Affiliation:
1. Ernst-Abbe-University, Jena, Germany
Abstract
Ideas about a person help you understand or explain your own actions or the actions of others. Individual and scientific images of a person are transmitted through upbringing and education, possibly also through "genetic" memory. These images of people form the structure of human perception. Human actions are ultimately based on this perception. Thinking about one's own image of a person and deciphering other people's images of a person always have a reductionist character. This may explain why action-oriented disciplines such as a doctor, psychologist or nurse have a specific view of the person. The successes of individual scientific disciplines are the result of a deep division, or rather, the dismemberment of the whole in order to supposedly better explain or understand a person. But putting the pieces back together is often overlooked. The process of disassembling or deepening and thus constantly recognizing the essence of a person is an ongoing task. However, people often make decisions against the background of current (everyday) observations. But this also means that before making decisions for the future, we must think in advance about their consequences for a person. The formulation of such foresight or scenarios of the future must be made on the basis of the perception of the entire human being, and not only take into account the consequences for partial concepts of the human being. In the health care system, patients, professions and institutions meet each other. These professions, equipped, by the way, with an excellent repertoire of scientific discoveries made for humanity within the framework of individual sciences, are faced precisely for this reason with conflicting images and perspectives of humanity.
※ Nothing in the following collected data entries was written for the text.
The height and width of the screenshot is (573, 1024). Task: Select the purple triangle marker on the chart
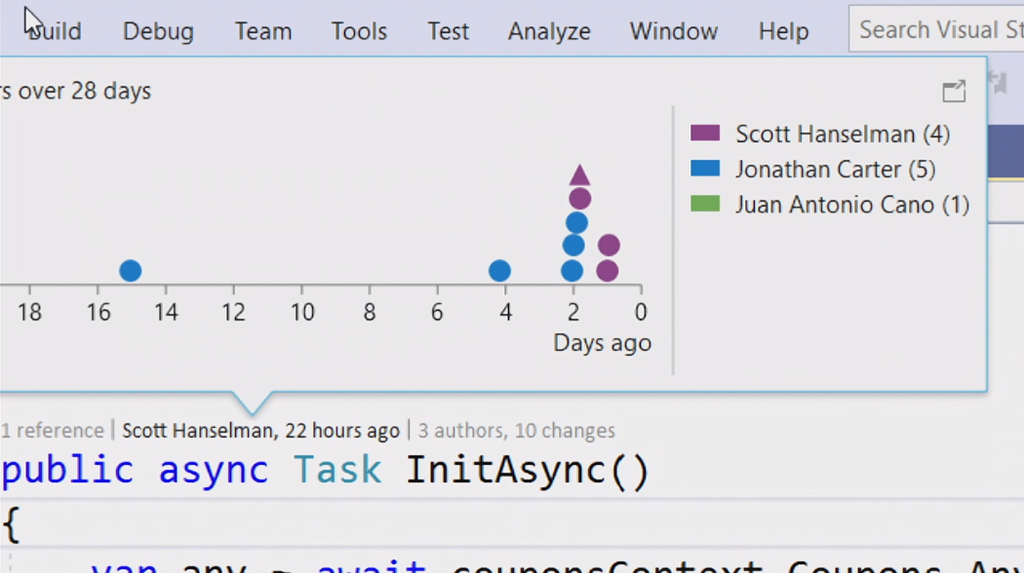(x=580, y=176)
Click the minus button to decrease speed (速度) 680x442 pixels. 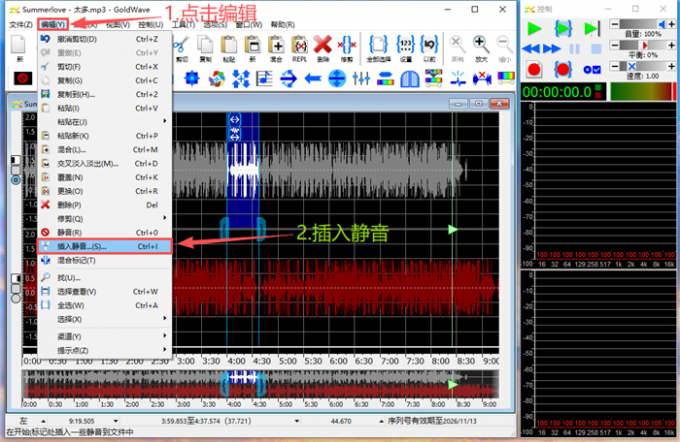point(613,66)
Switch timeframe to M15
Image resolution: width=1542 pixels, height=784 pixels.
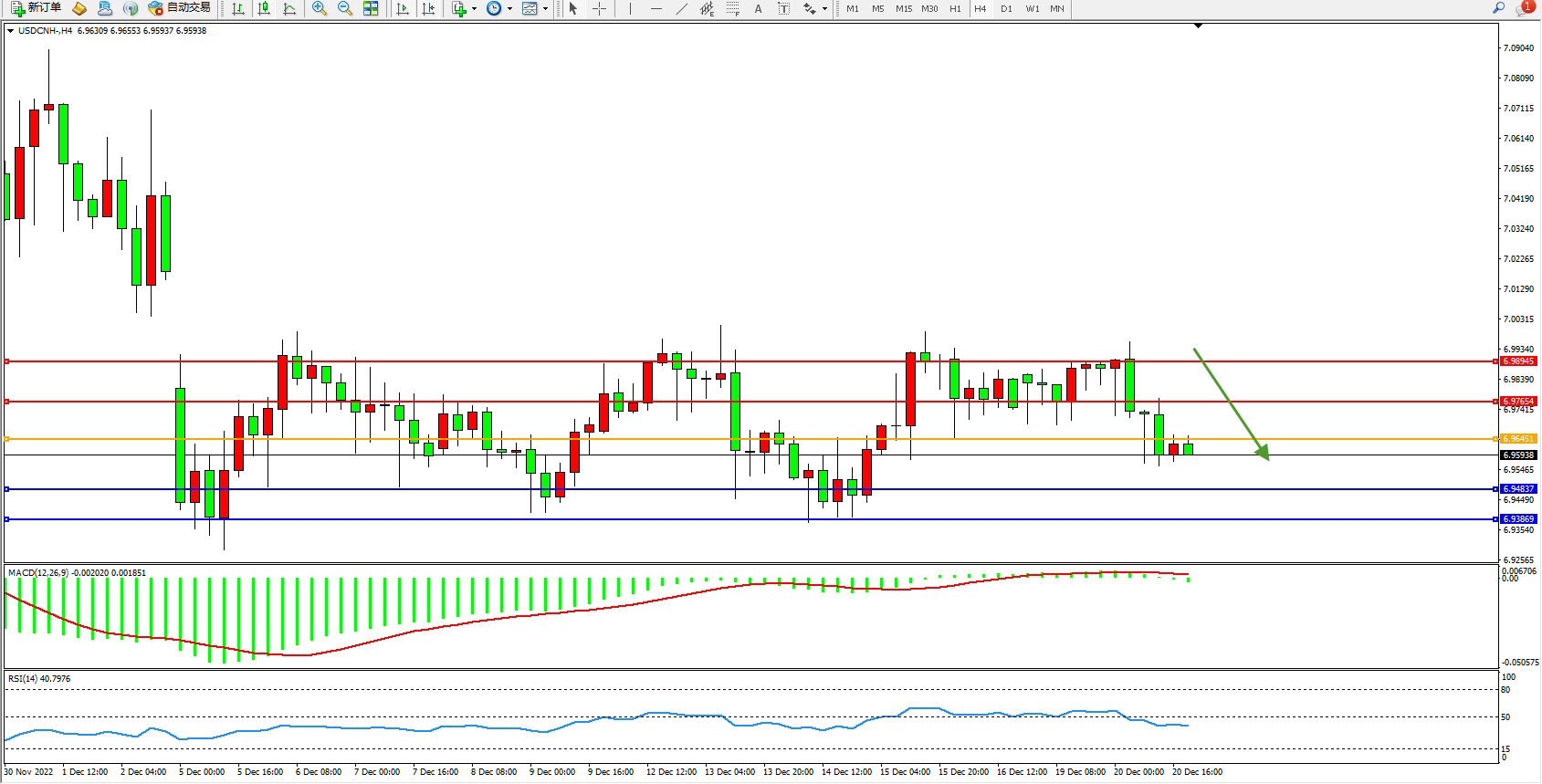(904, 8)
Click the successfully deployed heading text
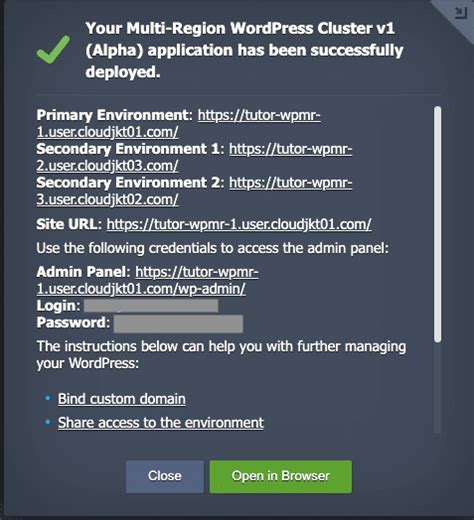The height and width of the screenshot is (520, 474). click(x=244, y=50)
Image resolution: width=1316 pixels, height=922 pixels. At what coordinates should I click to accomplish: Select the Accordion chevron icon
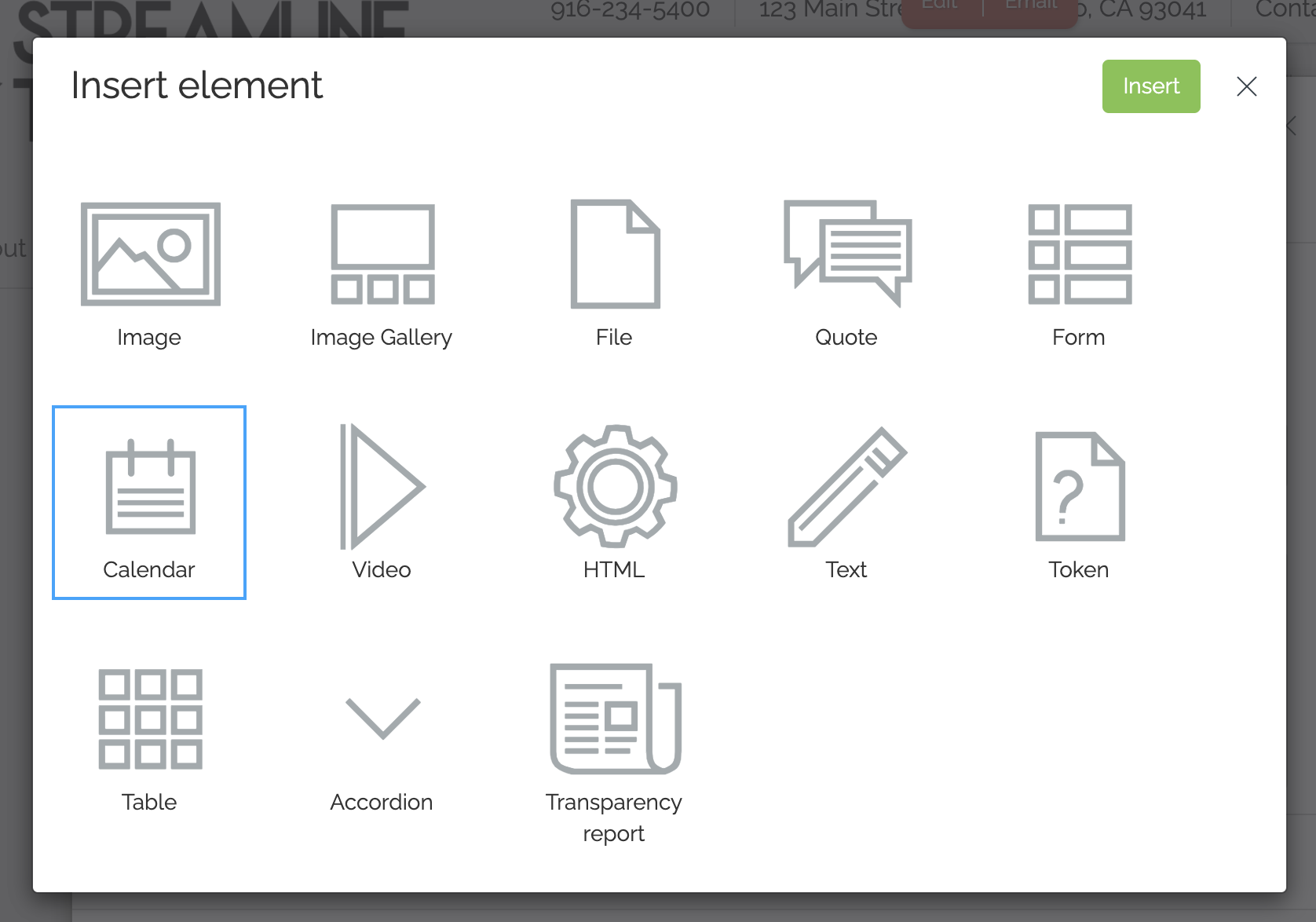(x=382, y=719)
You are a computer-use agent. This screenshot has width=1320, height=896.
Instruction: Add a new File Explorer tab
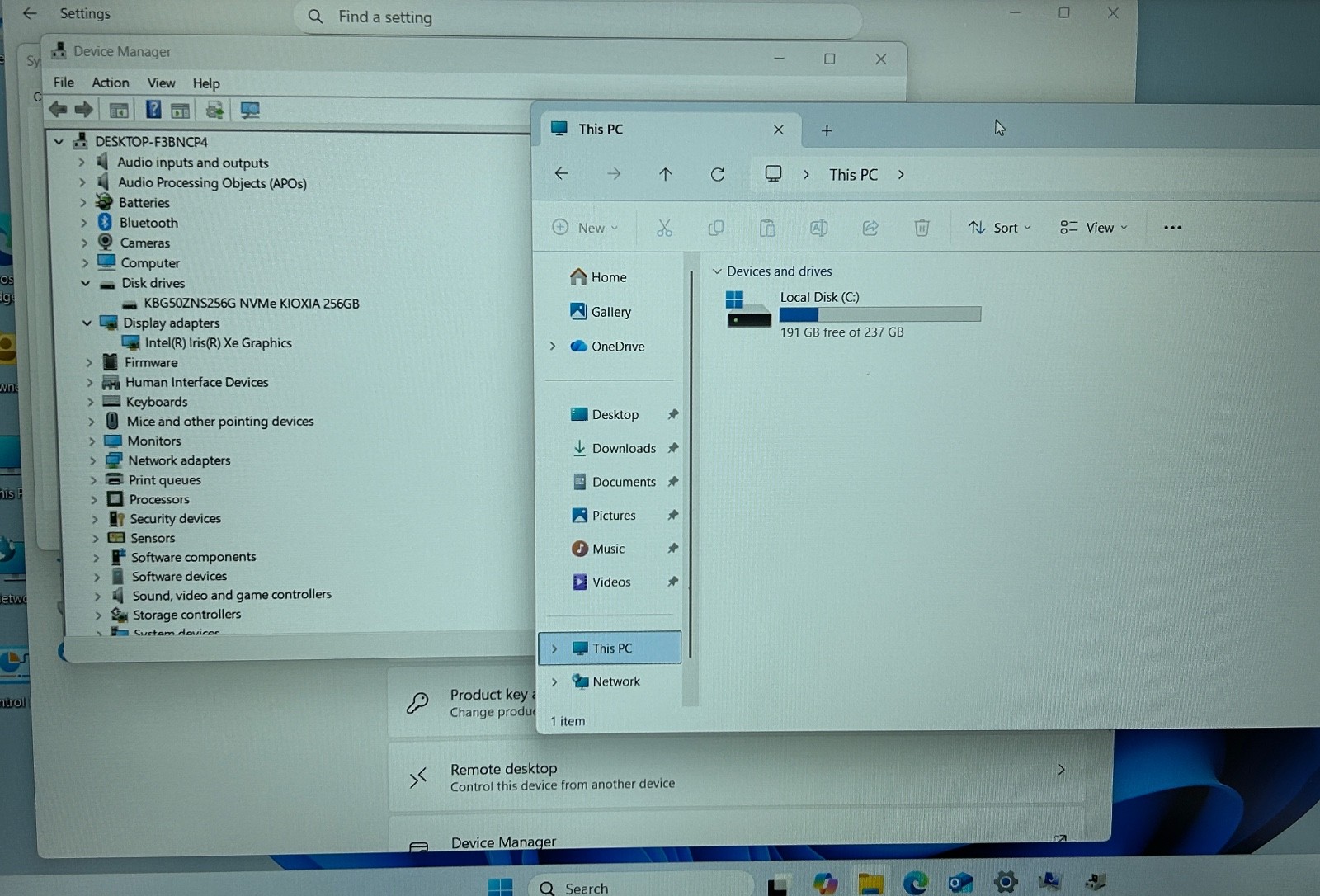point(827,130)
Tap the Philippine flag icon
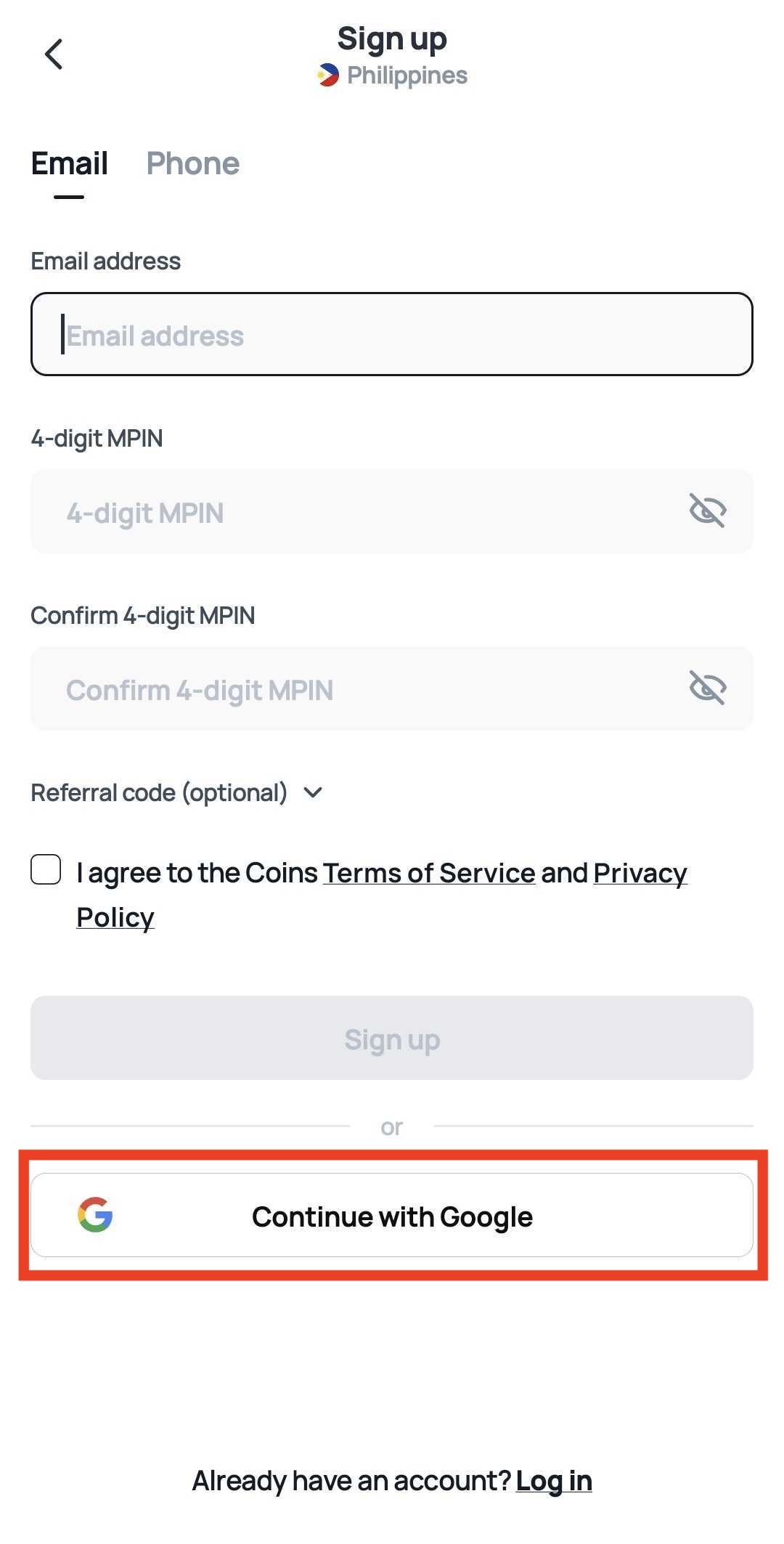The height and width of the screenshot is (1544, 784). click(x=328, y=76)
The latter influence practical actions.
Parallel to this, a growing individualization of therapeutic therapies can be observed in practice. This increases the complexity of the activity. It also means the development or, rather, a clearer differentiation of subjects into specialists and generalists. In other words, we are talking about processes based on the division of labor, in which the specialist receives a higher status in terms of competence in decision-making, economics and social power.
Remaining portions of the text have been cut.